June: You do not have to feel one way or another about the song to consider that the performance was an appropriation of an artist's work which significantly distorted its tone, intent and message.
materfamilias: I would not defend him but •hope• for the sake of his ministry he was simply thoughtless.
Araminta: Some texts are tampered with in the name of inclusion, and I too wish they were not. But that was not the intent here; it was to appropriate the melody and use it to commemorate an occasion, in the most banal way possible.
Northmoon: Disney is (usually) not appropriating the work of a living renowned artist, much as I dislike that too. Litigation, a punitive approach, may not be Cohen's philosophical cup of tea; however, he has said in interviews that he has not been vigilant enough about the use of his work by others.
Wendy: Thanks; part of it is that Cohen's work does mean a lot to me. However, I also in principle do not like the appropriation of an artist's work.
C.: There are many interpretations of the song but with the exception of Il Divo's version in Italian) I cannot find another example of revised lyrics.
Leonard Cohen said in an interview I read to write this post that the song was incredibly difficult to write; he said, "And I remember being on the floor, on the carpet in my underwear, banging my head on the floor and saying, 'I can't finish this song.'"
LPC and Constance: The issue is not the song itself but the violation of artistic integrity, an issue more far-reaching than a single song.
All: A book by Alan Light has just come out on the song, Alan Light, "The Holy Or The Broken: Leonard Cohen, Jeff Buckley And The Unlikely Ascent Of Hallelujah".
Here is a nice little clip from the BBC in which the author comments:
http://www.bbc.com/news/magazine-20778621
Fr. Kelly was using lyrics written by a young woman (now 14.. I'll give her the benefit of the doubt that, at 10, she never thought of such issues.
I find various commenters' judgment that Cohen would not be upset to be presumptive, as his permission was not sought.
Neither faith or ethnicity justify taking an artist's chef d'oeuvre and rendering it unrecognizable save for the melody.
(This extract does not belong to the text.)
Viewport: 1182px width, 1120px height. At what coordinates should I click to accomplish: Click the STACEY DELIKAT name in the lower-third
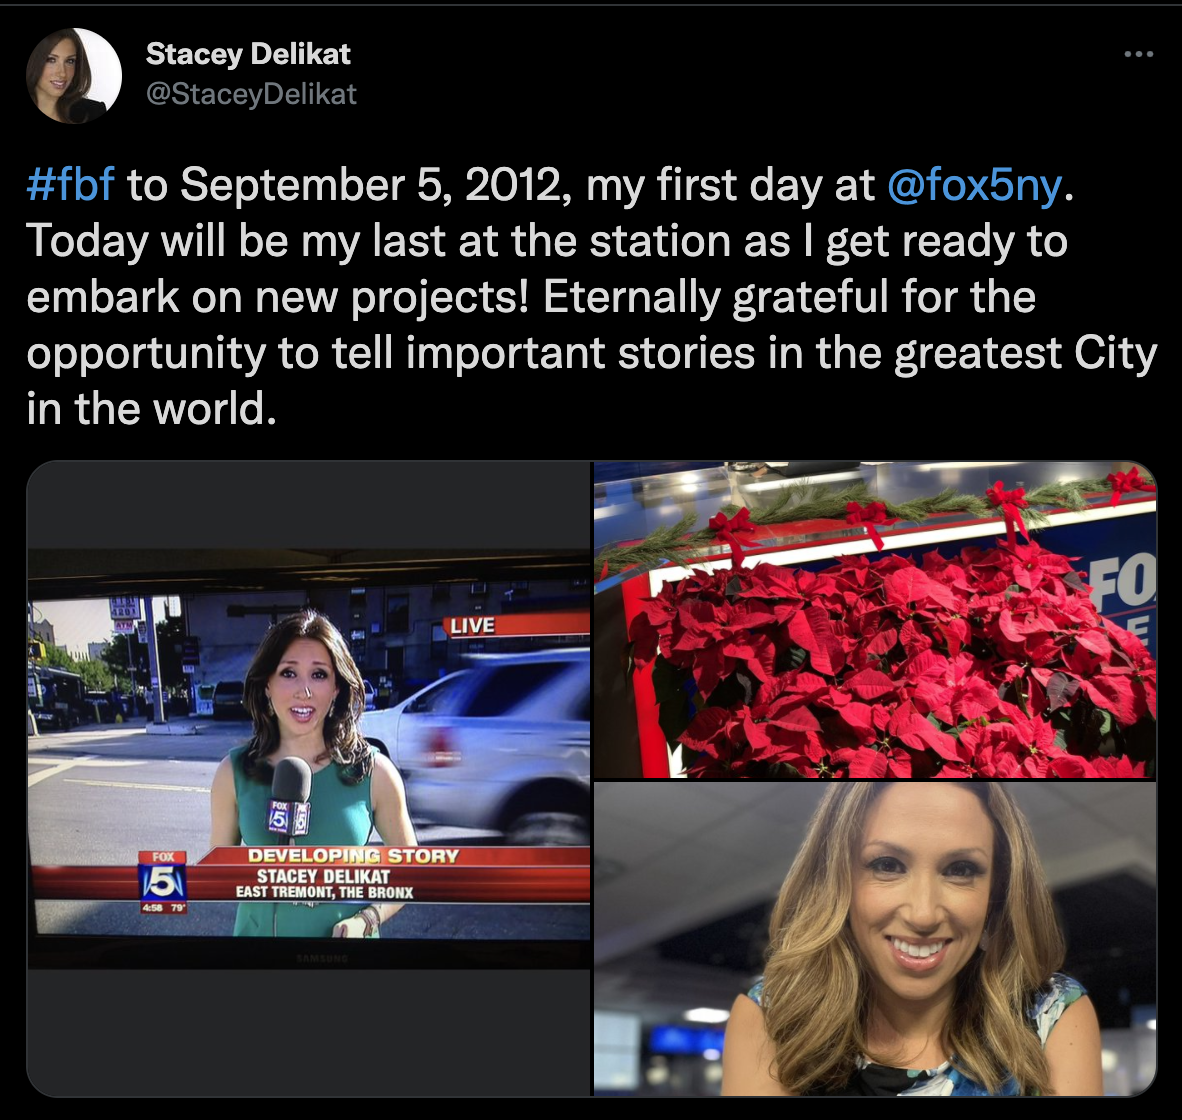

I would gave a lot to hear him sing the actual verse:
"Your faith was strong but you needed proof
You saw her bathing on the roof
Her beauty in the moonlight overthrew you
She tied you to a kitchen chair
She broke your throne, and she cut your hair
And from your lips she drew the Hallelujah"
Hugo descendants speak out: http://tinyurl.com/HugoHunchback1
http://tinyurl.com/HugoHunchback2
It is disrespectful and unjust to take one person's work (without permission) and alter the tone so that it in pubic performance it delivers an entirely different message, regardless of whether you find the altered song "sweet".
Mme: Yes it is a travesty. And, whether the revision is sweet or stomach-turning (depending on your aesthetics, the act itself is a transgression against the artist.
lagatts: There are many, many examples of appropriation and revision out there; artists now dead or whose copyright protection has lapsed are especially prone to such raiding.
I'm guessing couples in many locales think this version is "sweet" and are asking for its inclusion at their weddings.
The ability of YouTube to disseminate such material changes my level of concern.
Cohen said, in an interview, "If you're going to think of yourself in this game, or in this tradition, and you start getting a swelled head about it, then you've really got to think about who you're talking about. You're not just talking about Randy Newman, who's fine, or Bob Dylan, who's sublime, you're talking about King David, Homer, Dante, Milton, Wordsworth, you're talking about the embodiment of our highest possibility. So I don't think it's particularly modest or virtuous to think of oneself as a minor poet."
Father Kelly does not seem aware of that tradition when he chose to use rewritten lyrics.